10. “Great to see ya, Vladdy…. I mean Paddy.”
9. (Upon meeting British Prime Minister Rishi Sunak in Belfast…) “Hey Rishi, you mind if I wear a turban with my kilt? Y’know, I’m runnin’ again next year.”
8. “Of course not. We would never ban Catholic priests from Walter Reed Army Medical Center during Holy Week. No, not me.”
7. “If American men can get pregnant, so can Irish men, for dang sure.”
6. (Hunter whispers to father…) “Let’s blow this place. We can’t score a single buck from these people.”

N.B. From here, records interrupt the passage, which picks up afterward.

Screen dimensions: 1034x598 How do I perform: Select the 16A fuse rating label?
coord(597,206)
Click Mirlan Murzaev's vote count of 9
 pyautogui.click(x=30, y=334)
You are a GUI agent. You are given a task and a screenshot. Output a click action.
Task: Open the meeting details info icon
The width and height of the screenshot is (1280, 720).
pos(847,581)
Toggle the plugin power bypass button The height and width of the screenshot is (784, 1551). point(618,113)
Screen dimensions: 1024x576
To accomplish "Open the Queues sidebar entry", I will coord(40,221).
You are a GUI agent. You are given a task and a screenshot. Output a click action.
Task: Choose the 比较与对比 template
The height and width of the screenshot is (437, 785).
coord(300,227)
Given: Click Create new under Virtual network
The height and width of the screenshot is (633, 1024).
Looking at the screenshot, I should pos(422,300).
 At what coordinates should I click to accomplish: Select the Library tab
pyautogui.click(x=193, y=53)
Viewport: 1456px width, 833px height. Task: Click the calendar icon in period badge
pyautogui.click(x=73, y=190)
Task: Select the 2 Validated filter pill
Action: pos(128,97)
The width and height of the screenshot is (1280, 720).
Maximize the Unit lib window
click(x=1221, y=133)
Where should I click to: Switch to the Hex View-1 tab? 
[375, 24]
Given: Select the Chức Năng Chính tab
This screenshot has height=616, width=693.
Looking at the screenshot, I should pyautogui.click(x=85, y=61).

5. “So if you cut corporate taxes, companies will actually move INTO your country?”
4. “This trip cost the US taxpayer $50 million, the Irish police an extra $5.5 million and the British another $8.7 million. But look at those photos… and this bottle of Jameson!”
3. “From a presidential limo, ya can’t really tell what side they drive on.”
2. (Comment to Secretary of State Blinken…) “I had no idea Ireland was a nuclear power….” (Secretary Blinken responds…) “Those are GRAIN silos, Mr. President.”
…and the NUMBER ONE MOMENT DURING JOSEPH BIDEN’S JUNKET to IRELAND was…
1. “I truly feel so at home here. No serious questions whatsoever.”